*** Supplied material ***

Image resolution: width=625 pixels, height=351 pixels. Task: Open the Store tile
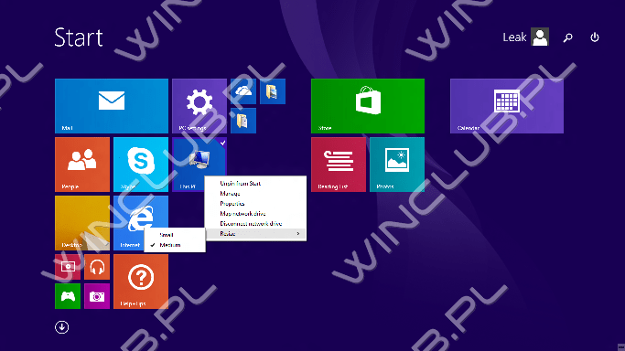tap(368, 106)
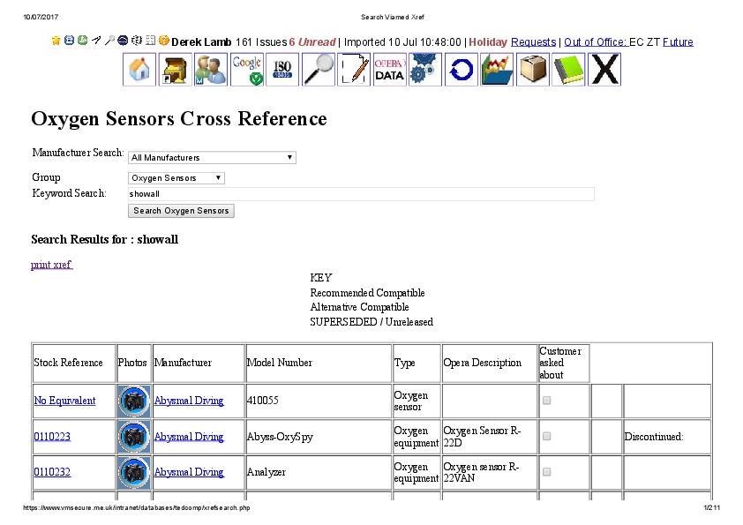Open the All Manufacturers dropdown
Viewport: 743px width, 525px height.
[x=212, y=158]
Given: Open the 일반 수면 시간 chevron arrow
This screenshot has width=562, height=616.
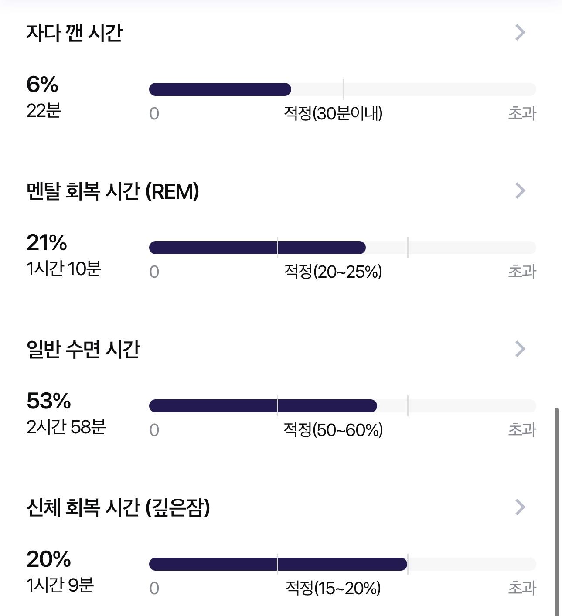Looking at the screenshot, I should pyautogui.click(x=520, y=349).
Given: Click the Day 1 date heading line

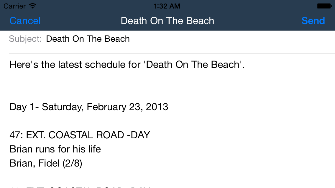Looking at the screenshot, I should tap(89, 107).
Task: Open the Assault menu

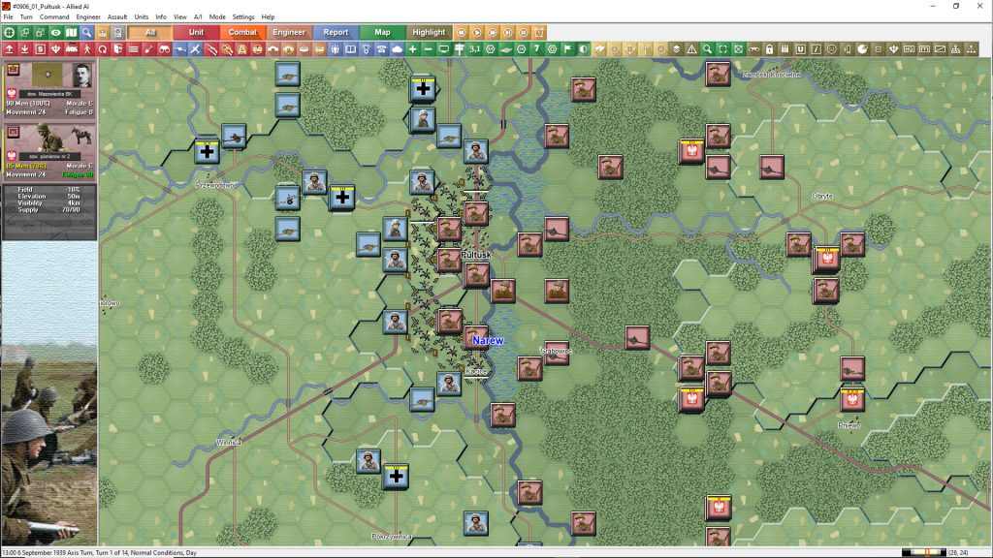Action: click(x=117, y=16)
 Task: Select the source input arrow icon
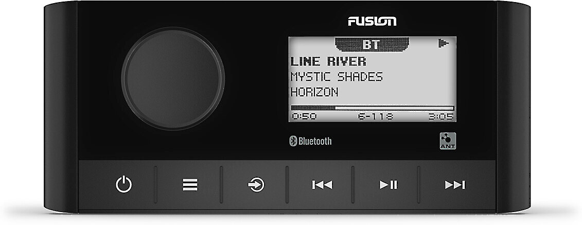coord(256,184)
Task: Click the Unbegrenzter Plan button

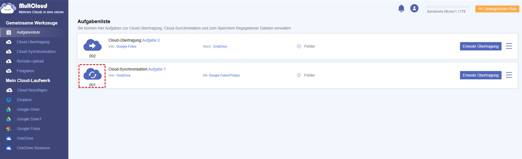Action: pyautogui.click(x=497, y=9)
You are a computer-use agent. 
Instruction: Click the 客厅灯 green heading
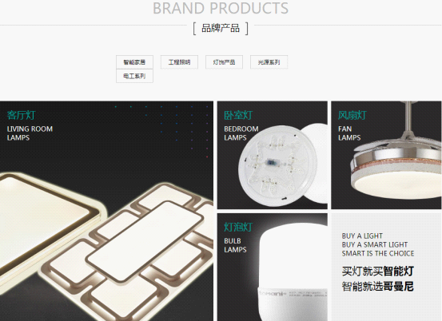(21, 115)
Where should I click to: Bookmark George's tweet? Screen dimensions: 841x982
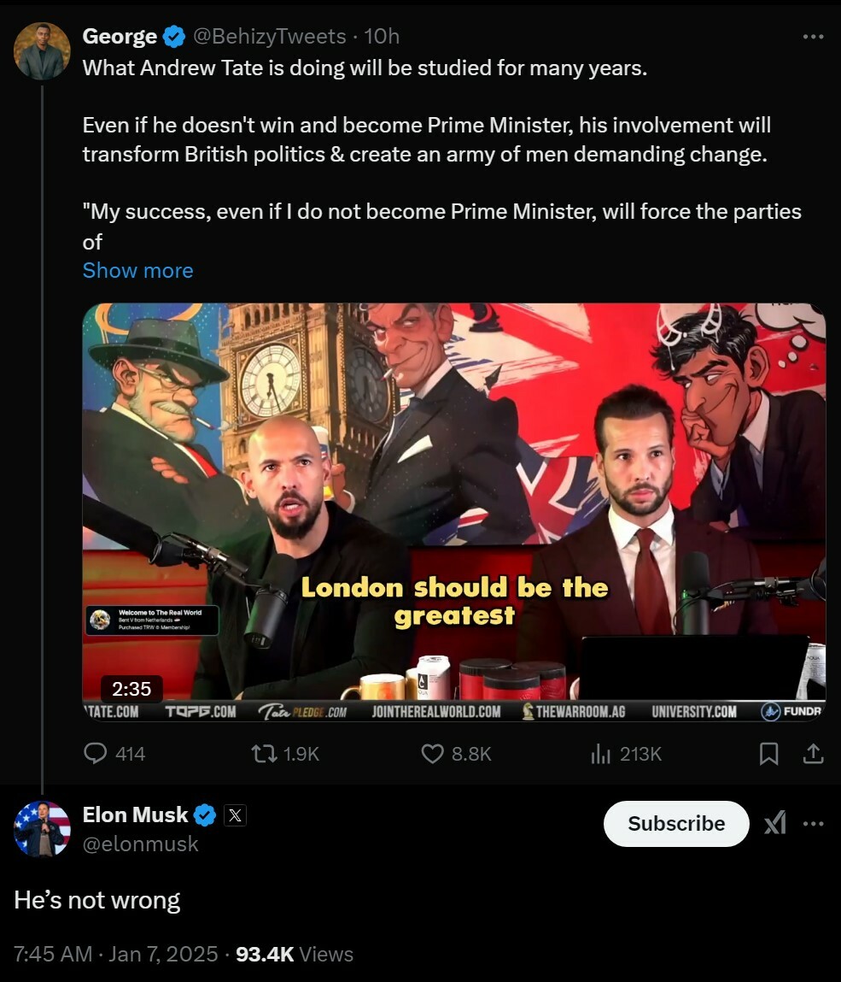769,754

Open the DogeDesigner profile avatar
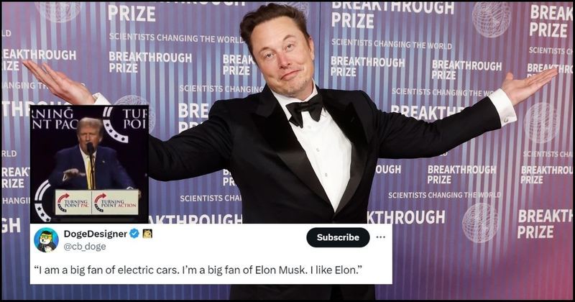(46, 239)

***

_The task_
Could you repeat each line above exactly as written? Omit the pictures.

_Written answer_
Image resolution: width=625 pixels, height=351 pixels. Task: Open the Store tile
tap(368, 106)
Open the All Manufacturers dropdown
Viewport: 743px width, 525px height.
[x=212, y=158]
Given: Open the 일반 수면 시간 chevron arrow
This screenshot has width=562, height=616.
Looking at the screenshot, I should pyautogui.click(x=520, y=349).
Given: Click the Day 1 date heading line

Looking at the screenshot, I should tap(89, 107).
Task: Open the Assault menu

Action: click(x=117, y=16)
 Task: Select the source input arrow icon
coord(256,184)
Task: Click the Unbegrenzter Plan button

Action: pyautogui.click(x=497, y=9)
You are a computer-use agent. 
Instruction: Click the 客厅灯 green heading
(21, 115)
Where should I click to: Bookmark George's tweet? Screen dimensions: 841x982
769,754

Open the DogeDesigner profile avatar
(46, 239)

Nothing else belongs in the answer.